> [Task to complete] Every entry needs to be written out again exactly.

> [Dataset entries]
____________

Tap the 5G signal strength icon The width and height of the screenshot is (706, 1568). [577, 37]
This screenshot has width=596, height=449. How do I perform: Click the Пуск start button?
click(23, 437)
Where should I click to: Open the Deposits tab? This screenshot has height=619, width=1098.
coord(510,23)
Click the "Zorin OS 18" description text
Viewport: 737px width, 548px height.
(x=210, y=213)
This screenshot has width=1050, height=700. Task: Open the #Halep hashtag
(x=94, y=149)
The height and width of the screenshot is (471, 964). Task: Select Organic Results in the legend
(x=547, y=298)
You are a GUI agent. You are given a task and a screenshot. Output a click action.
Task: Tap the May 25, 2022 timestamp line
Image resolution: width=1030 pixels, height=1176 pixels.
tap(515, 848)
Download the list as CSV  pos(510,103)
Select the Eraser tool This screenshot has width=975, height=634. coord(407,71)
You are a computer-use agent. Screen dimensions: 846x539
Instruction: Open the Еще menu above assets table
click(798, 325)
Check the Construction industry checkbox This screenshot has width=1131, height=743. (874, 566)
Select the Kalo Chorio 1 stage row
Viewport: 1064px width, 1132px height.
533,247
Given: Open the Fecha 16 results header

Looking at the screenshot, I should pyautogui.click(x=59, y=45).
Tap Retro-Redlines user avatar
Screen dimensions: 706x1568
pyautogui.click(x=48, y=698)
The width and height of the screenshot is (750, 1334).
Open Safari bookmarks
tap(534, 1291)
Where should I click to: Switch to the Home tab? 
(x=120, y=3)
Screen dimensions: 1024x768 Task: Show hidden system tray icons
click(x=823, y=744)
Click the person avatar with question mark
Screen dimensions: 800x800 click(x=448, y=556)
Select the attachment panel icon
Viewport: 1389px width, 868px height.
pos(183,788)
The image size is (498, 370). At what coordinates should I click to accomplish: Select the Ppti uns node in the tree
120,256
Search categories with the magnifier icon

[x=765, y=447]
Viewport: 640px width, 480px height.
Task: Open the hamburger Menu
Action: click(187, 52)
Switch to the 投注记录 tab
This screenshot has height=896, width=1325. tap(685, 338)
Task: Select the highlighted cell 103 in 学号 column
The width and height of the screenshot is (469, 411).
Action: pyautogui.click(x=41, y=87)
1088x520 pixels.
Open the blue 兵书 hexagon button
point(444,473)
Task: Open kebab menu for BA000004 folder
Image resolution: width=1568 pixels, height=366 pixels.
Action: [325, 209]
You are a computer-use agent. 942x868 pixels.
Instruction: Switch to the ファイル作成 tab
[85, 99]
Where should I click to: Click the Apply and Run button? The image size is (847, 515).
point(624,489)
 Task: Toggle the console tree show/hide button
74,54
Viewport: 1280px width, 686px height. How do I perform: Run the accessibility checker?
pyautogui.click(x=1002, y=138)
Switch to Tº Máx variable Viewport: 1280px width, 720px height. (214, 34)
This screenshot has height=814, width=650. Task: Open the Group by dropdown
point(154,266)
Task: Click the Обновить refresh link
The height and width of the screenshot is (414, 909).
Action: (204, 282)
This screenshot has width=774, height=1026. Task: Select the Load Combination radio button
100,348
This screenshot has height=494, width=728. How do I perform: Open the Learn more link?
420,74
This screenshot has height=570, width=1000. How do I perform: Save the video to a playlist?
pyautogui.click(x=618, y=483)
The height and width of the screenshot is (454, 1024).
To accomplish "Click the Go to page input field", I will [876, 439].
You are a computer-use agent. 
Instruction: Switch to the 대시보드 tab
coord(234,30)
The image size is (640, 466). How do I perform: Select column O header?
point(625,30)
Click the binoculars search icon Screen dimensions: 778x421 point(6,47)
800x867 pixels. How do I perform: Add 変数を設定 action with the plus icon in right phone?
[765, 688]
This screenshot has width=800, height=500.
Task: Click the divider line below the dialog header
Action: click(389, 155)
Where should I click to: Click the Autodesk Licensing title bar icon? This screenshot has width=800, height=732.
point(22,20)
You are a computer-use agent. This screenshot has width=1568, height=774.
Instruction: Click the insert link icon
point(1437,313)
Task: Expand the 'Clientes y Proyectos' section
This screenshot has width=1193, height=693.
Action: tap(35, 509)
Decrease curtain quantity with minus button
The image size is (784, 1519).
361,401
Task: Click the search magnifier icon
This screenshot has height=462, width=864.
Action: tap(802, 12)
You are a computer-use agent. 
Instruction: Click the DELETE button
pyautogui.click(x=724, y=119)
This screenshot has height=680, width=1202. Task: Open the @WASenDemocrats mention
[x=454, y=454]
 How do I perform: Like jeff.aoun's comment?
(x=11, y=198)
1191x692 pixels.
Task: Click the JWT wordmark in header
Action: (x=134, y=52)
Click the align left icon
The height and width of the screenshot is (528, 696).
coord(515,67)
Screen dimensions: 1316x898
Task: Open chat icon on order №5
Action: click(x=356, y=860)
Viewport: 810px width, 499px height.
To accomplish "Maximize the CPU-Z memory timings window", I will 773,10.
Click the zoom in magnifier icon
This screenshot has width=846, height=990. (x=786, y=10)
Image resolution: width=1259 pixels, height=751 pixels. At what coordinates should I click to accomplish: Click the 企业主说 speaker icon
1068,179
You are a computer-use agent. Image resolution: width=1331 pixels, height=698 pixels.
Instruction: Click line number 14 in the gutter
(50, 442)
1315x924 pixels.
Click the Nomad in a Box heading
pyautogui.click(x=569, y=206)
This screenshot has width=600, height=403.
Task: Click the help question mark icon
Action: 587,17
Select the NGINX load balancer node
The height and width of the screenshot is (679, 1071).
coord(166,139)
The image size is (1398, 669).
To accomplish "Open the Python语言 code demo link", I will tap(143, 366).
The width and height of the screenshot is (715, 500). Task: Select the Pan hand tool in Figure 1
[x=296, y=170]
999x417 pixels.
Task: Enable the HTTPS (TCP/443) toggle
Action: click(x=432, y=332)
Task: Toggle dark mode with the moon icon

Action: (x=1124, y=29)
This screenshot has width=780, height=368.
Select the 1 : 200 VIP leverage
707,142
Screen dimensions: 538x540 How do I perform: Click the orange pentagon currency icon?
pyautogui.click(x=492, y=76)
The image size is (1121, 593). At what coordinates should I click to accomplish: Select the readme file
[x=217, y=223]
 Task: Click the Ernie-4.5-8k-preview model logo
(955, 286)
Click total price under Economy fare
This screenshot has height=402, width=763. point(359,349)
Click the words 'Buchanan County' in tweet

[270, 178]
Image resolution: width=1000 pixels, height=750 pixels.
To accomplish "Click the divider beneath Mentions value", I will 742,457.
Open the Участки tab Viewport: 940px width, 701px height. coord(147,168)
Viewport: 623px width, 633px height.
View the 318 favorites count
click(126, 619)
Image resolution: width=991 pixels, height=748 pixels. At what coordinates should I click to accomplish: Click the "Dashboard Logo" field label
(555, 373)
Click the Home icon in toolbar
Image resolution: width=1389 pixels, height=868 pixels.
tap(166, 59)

____________

> [Written answer]
Tap the 5G signal strength icon The width and height of the screenshot is (706, 1568). [577, 37]
This screenshot has width=596, height=449. How do I perform: Click the Пуск start button?
click(23, 437)
Where should I click to: Open the Deposits tab? This screenshot has height=619, width=1098.
coord(510,23)
Click the "Zorin OS 18" description text
Viewport: 737px width, 548px height.
(x=210, y=213)
This screenshot has width=1050, height=700. Task: Open the #Halep hashtag
(x=94, y=149)
The height and width of the screenshot is (471, 964). Task: Select Organic Results in the legend
(x=547, y=298)
You are a GUI agent. You are given a task and a screenshot. Output a click action.
Task: Tap the May 25, 2022 timestamp line
Image resolution: width=1030 pixels, height=1176 pixels.
tap(515, 848)
Download the list as CSV  pos(510,103)
Select the Eraser tool This screenshot has width=975, height=634. coord(407,71)
You are a computer-use agent. Screen dimensions: 846x539
Instruction: Open the Еще menu above assets table
click(798, 325)
Check the Construction industry checkbox This screenshot has width=1131, height=743. (874, 566)
Select the Kalo Chorio 1 stage row
Viewport: 1064px width, 1132px height.
533,247
Given: Open the Fecha 16 results header

Looking at the screenshot, I should pyautogui.click(x=59, y=45).
Tap Retro-Redlines user avatar
Screen dimensions: 706x1568
pyautogui.click(x=48, y=698)
The width and height of the screenshot is (750, 1334).
Open Safari bookmarks
tap(534, 1291)
Where should I click to: Switch to the Home tab? 
(x=120, y=3)
Screen dimensions: 1024x768 Task: Show hidden system tray icons
click(x=823, y=744)
Click the person avatar with question mark
Screen dimensions: 800x800 click(x=448, y=556)
Select the attachment panel icon
Viewport: 1389px width, 868px height.
pos(183,788)
The image size is (498, 370). At what coordinates should I click to accomplish: Select the Ppti uns node in the tree
120,256
Search categories with the magnifier icon

[x=765, y=447]
Viewport: 640px width, 480px height.
Task: Open the hamburger Menu
Action: click(187, 52)
Switch to the 投注记录 tab
This screenshot has height=896, width=1325. tap(685, 338)
Task: Select the highlighted cell 103 in 学号 column
The width and height of the screenshot is (469, 411).
Action: pyautogui.click(x=41, y=87)
1088x520 pixels.
Open the blue 兵书 hexagon button
point(444,473)
Task: Open kebab menu for BA000004 folder
Image resolution: width=1568 pixels, height=366 pixels.
Action: [325, 209]
You are a computer-use agent. 942x868 pixels.
Instruction: Switch to the ファイル作成 tab
[85, 99]
Where should I click to: Click the Apply and Run button? The image size is (847, 515).
point(624,489)
 Task: Toggle the console tree show/hide button
74,54
Viewport: 1280px width, 686px height. How do I perform: Run the accessibility checker?
pyautogui.click(x=1002, y=138)
Switch to Tº Máx variable Viewport: 1280px width, 720px height. (214, 34)
This screenshot has height=814, width=650. Task: Open the Group by dropdown
point(154,266)
Task: Click the Обновить refresh link
The height and width of the screenshot is (414, 909).
Action: (204, 282)
This screenshot has width=774, height=1026. Task: Select the Load Combination radio button
100,348
This screenshot has height=494, width=728. How do I perform: Open the Learn more link?
420,74
This screenshot has height=570, width=1000. How do I perform: Save the video to a playlist?
pyautogui.click(x=618, y=483)
The height and width of the screenshot is (454, 1024).
To accomplish "Click the Go to page input field", I will [876, 439].
You are a computer-use agent. 
Instruction: Switch to the 대시보드 tab
coord(234,30)
The image size is (640, 466). How do I perform: Select column O header?
point(625,30)
Click the binoculars search icon Screen dimensions: 778x421 point(6,47)
800x867 pixels. How do I perform: Add 変数を設定 action with the plus icon in right phone?
[765, 688]
This screenshot has width=800, height=500.
Task: Click the divider line below the dialog header
Action: click(389, 155)
Where should I click to: Click the Autodesk Licensing title bar icon? This screenshot has width=800, height=732.
point(22,20)
You are a computer-use agent. This screenshot has width=1568, height=774.
Instruction: Click the insert link icon
point(1437,313)
Task: Expand the 'Clientes y Proyectos' section
This screenshot has width=1193, height=693.
Action: tap(35, 509)
Decrease curtain quantity with minus button
The image size is (784, 1519).
361,401
Task: Click the search magnifier icon
This screenshot has height=462, width=864.
Action: tap(802, 12)
You are a computer-use agent. 
Instruction: Click the DELETE button
pyautogui.click(x=724, y=119)
This screenshot has height=680, width=1202. Task: Open the @WASenDemocrats mention
[x=454, y=454]
 How do I perform: Like jeff.aoun's comment?
(x=11, y=198)
1191x692 pixels.
Task: Click the JWT wordmark in header
Action: (x=134, y=52)
Click the align left icon
The height and width of the screenshot is (528, 696).
coord(515,67)
Screen dimensions: 1316x898
Task: Open chat icon on order №5
Action: click(x=356, y=860)
Viewport: 810px width, 499px height.
To accomplish "Maximize the CPU-Z memory timings window", I will 773,10.
Click the zoom in magnifier icon
This screenshot has width=846, height=990. (x=786, y=10)
Image resolution: width=1259 pixels, height=751 pixels. At what coordinates should I click to accomplish: Click the 企业主说 speaker icon
1068,179
You are a computer-use agent. Image resolution: width=1331 pixels, height=698 pixels.
Instruction: Click line number 14 in the gutter
(50, 442)
1315x924 pixels.
Click the Nomad in a Box heading
pyautogui.click(x=569, y=206)
This screenshot has width=600, height=403.
Task: Click the help question mark icon
Action: 587,17
Select the NGINX load balancer node
The height and width of the screenshot is (679, 1071).
coord(166,139)
The image size is (1398, 669).
To accomplish "Open the Python语言 code demo link", I will tap(143, 366).
The width and height of the screenshot is (715, 500). Task: Select the Pan hand tool in Figure 1
[x=296, y=170]
999x417 pixels.
Task: Enable the HTTPS (TCP/443) toggle
Action: click(x=432, y=332)
Task: Toggle dark mode with the moon icon

Action: (x=1124, y=29)
This screenshot has width=780, height=368.
Select the 1 : 200 VIP leverage
707,142
Screen dimensions: 538x540 How do I perform: Click the orange pentagon currency icon?
pyautogui.click(x=492, y=76)
The image size is (1121, 593). At what coordinates should I click to accomplish: Select the readme file
[x=217, y=223]
 Task: Click the Ernie-4.5-8k-preview model logo
(955, 286)
Click total price under Economy fare
This screenshot has height=402, width=763. point(359,349)
Click the words 'Buchanan County' in tweet

[270, 178]
Image resolution: width=1000 pixels, height=750 pixels.
To accomplish "Click the divider beneath Mentions value", I will 742,457.
Open the Участки tab Viewport: 940px width, 701px height. coord(147,168)
Viewport: 623px width, 633px height.
View the 318 favorites count
click(126, 619)
Image resolution: width=991 pixels, height=748 pixels. At what coordinates should I click to accomplish: Click the "Dashboard Logo" field label
(555, 373)
Click the Home icon in toolbar
Image resolution: width=1389 pixels, height=868 pixels.
tap(166, 59)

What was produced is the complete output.